## SUPPLIED PASSAGE
_ _ _
S&P Global Ratings has affirmed its ‘B/B’ long and short-term sovereign credit ratings on Nigeria, saying the nation’s economic outlook remains stable.

This is even as it affirmed its long- and short-term Nigeria national scale ratings at ‘ngA/ngA-1′.

According to the global rating agency, the stable outlook reflects the balance between risks of heightened domestic political tensions, against the potential for an improving external position.

However, even as projected a stable outlook for the economy in the months ahead, it stated that it may lower the ratings if Nigeria’s policymaking and institutional stability weaken significantly, possibly due to election-related disturbances.

On a positive note, the global ratings research organization stated that it could raise its “ratings if Nigeria’s external liquidity indicators improve, perhaps due to further accumulation of international reserves or the extension of average external debt maturities.”

A further analysis indicate that Nigeria’s ratings are hinged on a relatively low general government debt stock, high debt-servicing costs, moderate exchange rate flexibility and the significant liberalization of Nigeria’s exchange restrictions over the past 12 months, amongst other factors.

Analysts at Proshare noted that Nigeria’s ratings remained constrained by the country’s low economic wealth, weak institutional capacity, lower real GDP per capita trend growth rates than peers at similar development levels, and external risks.

Although external indebtedness is relatively modest, significant stock-flow data mismatches raise external risks, in our view.

According to the analysts, when rated on institutional and economic profile basis, Nigeria’s economic performance still remains weak, with trend growth below peers’, and current pace of economic growth remains low relative to peers with similar wealth levels.

This is further compounded by the unpredictable political decision-making in Nigeria while government institutions are weak relatively.
_ _ _
## RECORD EXCERPTS

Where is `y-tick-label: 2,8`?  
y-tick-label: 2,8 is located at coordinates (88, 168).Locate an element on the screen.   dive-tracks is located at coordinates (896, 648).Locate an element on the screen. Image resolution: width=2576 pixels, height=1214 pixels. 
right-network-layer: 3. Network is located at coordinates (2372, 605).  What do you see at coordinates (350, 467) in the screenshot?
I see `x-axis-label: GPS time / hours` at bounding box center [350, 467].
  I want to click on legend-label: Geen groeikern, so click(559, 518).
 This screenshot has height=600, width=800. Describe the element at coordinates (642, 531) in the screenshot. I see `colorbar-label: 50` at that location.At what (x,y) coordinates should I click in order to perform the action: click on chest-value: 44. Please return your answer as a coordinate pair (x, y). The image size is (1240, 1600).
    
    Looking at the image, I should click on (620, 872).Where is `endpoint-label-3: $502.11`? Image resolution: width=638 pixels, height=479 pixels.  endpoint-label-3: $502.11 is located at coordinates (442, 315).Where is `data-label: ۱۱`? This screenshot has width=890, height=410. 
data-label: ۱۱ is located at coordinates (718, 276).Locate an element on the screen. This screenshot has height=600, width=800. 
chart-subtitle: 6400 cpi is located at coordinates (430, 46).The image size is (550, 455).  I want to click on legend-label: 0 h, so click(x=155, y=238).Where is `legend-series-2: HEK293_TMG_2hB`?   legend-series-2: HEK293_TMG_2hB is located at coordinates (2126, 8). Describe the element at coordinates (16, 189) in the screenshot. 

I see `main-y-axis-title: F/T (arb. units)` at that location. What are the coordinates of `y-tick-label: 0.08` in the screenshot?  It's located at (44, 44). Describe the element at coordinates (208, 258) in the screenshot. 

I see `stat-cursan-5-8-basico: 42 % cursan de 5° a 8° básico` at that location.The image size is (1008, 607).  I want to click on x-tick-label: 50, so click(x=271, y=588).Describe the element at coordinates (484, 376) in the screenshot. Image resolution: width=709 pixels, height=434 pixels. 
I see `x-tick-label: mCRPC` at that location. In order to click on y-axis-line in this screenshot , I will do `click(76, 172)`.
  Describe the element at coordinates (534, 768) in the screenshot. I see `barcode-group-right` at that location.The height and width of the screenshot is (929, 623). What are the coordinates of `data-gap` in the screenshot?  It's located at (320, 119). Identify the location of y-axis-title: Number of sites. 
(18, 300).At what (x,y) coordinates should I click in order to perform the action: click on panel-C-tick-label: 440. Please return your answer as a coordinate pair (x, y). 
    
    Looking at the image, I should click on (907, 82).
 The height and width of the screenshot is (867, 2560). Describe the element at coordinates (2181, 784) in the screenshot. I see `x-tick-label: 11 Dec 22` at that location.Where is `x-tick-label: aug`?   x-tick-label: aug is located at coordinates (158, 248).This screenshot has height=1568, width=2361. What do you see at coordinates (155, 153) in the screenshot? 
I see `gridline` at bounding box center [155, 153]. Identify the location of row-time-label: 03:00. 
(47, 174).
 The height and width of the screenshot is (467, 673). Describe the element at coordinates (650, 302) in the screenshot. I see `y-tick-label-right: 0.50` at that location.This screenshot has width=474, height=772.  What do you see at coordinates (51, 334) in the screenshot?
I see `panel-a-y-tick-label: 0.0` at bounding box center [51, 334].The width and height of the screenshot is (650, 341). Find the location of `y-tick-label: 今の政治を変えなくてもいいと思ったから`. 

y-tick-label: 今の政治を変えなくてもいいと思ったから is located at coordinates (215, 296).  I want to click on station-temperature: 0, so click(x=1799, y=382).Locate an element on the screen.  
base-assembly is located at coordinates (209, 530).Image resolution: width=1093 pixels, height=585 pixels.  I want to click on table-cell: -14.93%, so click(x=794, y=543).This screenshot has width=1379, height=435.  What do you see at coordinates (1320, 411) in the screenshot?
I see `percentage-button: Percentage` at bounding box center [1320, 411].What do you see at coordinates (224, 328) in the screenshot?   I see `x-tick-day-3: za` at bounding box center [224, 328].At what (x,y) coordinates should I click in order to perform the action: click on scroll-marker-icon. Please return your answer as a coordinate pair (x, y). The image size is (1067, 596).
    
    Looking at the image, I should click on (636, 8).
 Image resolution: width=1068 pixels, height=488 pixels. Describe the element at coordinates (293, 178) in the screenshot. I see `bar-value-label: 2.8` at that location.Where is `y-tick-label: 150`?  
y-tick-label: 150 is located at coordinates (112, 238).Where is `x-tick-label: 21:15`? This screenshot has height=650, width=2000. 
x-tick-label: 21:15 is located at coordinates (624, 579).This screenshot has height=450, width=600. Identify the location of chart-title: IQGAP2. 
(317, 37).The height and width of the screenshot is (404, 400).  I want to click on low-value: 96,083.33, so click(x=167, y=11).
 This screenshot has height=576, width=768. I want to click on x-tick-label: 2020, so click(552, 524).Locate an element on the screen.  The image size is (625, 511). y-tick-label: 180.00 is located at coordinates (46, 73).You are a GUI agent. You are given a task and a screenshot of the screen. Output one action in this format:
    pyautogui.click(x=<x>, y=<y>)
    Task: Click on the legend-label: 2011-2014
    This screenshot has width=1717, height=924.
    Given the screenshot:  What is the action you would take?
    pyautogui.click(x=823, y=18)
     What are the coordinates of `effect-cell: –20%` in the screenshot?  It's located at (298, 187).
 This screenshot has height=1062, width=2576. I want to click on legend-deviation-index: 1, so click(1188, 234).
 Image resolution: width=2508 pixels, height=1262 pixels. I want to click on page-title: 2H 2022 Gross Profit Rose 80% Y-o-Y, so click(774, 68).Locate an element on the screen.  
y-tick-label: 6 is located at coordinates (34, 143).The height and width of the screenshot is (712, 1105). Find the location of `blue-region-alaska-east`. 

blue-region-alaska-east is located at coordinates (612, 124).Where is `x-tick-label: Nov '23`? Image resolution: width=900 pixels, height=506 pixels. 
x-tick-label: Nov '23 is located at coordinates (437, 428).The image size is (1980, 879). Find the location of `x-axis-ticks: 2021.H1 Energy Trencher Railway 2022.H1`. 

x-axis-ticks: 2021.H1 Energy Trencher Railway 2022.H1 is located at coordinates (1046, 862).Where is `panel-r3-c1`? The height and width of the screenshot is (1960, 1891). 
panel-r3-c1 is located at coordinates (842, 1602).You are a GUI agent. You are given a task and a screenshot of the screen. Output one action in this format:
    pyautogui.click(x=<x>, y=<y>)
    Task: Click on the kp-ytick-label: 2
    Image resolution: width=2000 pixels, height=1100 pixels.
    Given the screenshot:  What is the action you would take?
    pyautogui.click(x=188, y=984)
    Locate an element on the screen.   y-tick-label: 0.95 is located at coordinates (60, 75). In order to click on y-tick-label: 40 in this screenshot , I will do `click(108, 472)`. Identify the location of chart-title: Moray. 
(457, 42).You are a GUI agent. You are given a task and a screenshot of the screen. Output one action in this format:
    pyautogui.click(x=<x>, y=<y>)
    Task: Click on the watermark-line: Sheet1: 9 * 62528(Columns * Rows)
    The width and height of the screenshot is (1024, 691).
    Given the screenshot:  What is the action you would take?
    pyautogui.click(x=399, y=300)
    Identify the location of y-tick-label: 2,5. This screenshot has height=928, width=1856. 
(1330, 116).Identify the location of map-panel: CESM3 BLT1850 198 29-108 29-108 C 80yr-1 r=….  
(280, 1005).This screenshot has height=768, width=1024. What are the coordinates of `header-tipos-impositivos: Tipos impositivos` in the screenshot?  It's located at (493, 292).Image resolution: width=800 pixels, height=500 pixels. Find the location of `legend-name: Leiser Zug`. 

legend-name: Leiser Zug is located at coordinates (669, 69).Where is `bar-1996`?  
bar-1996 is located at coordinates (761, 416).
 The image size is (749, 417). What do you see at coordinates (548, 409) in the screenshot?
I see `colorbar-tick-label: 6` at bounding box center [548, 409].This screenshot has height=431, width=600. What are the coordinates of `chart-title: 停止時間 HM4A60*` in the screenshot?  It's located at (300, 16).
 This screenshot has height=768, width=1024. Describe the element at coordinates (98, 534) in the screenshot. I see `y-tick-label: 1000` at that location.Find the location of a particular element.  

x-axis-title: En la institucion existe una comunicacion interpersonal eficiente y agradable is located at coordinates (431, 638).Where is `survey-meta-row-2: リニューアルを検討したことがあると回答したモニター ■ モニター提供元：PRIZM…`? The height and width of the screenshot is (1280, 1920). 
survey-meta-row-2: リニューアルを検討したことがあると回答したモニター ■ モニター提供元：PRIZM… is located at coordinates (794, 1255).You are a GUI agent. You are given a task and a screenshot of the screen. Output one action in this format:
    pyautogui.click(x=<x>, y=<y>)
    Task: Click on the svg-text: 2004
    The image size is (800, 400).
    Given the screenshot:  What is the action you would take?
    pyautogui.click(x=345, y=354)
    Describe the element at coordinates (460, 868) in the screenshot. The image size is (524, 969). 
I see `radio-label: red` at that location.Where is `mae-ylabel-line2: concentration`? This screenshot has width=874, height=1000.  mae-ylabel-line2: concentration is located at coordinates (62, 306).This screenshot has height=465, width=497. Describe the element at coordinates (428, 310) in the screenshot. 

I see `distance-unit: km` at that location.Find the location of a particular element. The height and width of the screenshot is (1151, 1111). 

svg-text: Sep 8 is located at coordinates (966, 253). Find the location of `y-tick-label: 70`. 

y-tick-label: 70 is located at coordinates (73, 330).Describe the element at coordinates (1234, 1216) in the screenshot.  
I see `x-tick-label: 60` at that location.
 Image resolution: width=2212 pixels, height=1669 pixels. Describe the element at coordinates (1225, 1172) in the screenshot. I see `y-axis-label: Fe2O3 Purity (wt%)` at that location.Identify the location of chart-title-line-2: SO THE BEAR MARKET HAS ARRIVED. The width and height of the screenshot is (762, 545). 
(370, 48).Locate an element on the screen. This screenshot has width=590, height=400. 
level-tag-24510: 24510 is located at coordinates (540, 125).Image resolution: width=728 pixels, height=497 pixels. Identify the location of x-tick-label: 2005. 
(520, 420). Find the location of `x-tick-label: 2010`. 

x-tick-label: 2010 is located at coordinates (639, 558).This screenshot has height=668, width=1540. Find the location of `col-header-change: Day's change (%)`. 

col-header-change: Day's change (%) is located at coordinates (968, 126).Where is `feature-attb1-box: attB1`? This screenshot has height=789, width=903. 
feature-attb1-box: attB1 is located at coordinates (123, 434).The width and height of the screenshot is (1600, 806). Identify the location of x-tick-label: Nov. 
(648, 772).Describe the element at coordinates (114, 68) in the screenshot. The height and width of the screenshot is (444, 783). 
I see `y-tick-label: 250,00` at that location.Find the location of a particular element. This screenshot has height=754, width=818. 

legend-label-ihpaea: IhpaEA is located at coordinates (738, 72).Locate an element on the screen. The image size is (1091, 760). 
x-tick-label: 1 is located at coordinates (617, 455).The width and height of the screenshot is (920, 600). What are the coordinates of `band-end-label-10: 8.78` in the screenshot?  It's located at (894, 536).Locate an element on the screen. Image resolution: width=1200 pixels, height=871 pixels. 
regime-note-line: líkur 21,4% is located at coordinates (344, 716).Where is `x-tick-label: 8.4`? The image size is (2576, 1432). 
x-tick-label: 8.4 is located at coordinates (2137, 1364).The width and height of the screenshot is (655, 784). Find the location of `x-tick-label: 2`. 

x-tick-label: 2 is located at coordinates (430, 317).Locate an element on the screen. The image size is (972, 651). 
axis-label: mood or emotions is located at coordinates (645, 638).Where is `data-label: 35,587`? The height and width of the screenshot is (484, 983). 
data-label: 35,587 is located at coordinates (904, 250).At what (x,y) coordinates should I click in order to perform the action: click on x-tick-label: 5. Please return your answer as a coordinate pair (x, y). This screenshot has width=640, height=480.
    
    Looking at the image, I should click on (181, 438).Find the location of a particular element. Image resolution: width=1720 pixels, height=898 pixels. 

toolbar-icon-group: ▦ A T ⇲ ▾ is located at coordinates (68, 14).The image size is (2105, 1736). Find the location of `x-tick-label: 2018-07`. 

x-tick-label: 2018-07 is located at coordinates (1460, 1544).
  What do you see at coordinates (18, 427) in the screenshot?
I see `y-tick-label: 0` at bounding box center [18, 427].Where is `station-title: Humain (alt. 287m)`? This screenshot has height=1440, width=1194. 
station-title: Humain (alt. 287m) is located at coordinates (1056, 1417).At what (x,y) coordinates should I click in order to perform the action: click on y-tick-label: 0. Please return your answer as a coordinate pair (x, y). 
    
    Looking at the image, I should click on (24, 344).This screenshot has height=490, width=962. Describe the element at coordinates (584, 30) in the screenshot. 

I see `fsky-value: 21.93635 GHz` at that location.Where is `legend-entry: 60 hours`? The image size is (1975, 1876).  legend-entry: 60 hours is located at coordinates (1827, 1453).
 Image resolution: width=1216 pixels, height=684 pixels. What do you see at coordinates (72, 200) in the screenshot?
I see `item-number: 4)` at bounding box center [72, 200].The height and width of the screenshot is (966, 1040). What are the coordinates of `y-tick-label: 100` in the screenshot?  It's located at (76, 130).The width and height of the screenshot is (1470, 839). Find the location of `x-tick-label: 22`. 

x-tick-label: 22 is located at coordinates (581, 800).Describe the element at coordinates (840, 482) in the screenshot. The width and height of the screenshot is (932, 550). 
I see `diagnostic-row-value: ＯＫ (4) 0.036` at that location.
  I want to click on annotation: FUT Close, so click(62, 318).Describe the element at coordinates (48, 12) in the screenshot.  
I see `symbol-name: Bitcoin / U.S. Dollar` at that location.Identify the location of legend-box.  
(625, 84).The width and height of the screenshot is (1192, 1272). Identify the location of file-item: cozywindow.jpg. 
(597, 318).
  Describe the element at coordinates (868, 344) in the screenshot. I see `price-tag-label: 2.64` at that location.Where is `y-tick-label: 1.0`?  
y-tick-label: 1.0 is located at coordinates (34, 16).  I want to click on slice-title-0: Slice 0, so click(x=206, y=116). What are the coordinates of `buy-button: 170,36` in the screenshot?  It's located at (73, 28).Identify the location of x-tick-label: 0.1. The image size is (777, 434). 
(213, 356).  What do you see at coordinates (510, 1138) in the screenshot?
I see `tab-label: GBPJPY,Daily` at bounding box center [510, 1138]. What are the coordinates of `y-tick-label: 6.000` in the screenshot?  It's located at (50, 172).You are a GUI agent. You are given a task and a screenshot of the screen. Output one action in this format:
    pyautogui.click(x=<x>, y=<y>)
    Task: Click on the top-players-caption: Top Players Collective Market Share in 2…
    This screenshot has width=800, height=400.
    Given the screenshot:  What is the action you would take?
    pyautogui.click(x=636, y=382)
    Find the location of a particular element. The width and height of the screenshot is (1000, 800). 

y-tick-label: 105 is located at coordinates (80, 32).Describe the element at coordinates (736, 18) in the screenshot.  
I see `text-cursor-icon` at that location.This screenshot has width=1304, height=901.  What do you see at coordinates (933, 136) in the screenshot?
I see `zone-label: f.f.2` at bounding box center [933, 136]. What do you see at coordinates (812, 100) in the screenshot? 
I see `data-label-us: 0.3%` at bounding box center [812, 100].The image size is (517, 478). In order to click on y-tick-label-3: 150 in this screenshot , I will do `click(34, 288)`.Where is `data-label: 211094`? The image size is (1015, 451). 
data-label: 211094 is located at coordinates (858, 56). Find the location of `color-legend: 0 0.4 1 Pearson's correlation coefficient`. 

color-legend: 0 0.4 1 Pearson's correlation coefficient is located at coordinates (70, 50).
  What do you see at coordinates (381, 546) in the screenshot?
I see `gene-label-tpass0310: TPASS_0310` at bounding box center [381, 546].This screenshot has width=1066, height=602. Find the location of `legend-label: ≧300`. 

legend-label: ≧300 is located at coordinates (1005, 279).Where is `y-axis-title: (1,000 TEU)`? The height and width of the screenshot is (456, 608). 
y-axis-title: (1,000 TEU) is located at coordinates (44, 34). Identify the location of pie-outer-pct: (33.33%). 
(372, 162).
_ _ _
## WORK ORDER 1
In the article on Nigeria's credit ratings, what does the stable outlook reflect, according to the rating agency?
## WORK ORDER 2
Duplicate the portion of the article on Nigeria's credit ratings between "On a positive" and "amongst other factors.", inclusive.
Rely only on the article on Nigeria's credit ratings.

## RESPONSE 1
The stable outlook reflects the balance between risks of heightened domestic political tensions and the potential for an improving external position.

## RESPONSE 2
On a positive note, the global ratings research organization stated that it could raise its “ratings if Nigeria’s external liquidity indicators improve, perhaps due to further accumulation of international reserves or the extension of average external debt maturities.”

A further analysis indicate that Nigeria’s ratings are hinged on a relatively low general government debt stock, high debt-servicing costs, moderate exchange rate flexibility and the significant liberalization of Nigeria’s exchange restrictions over the past 12 months, amongst other factors.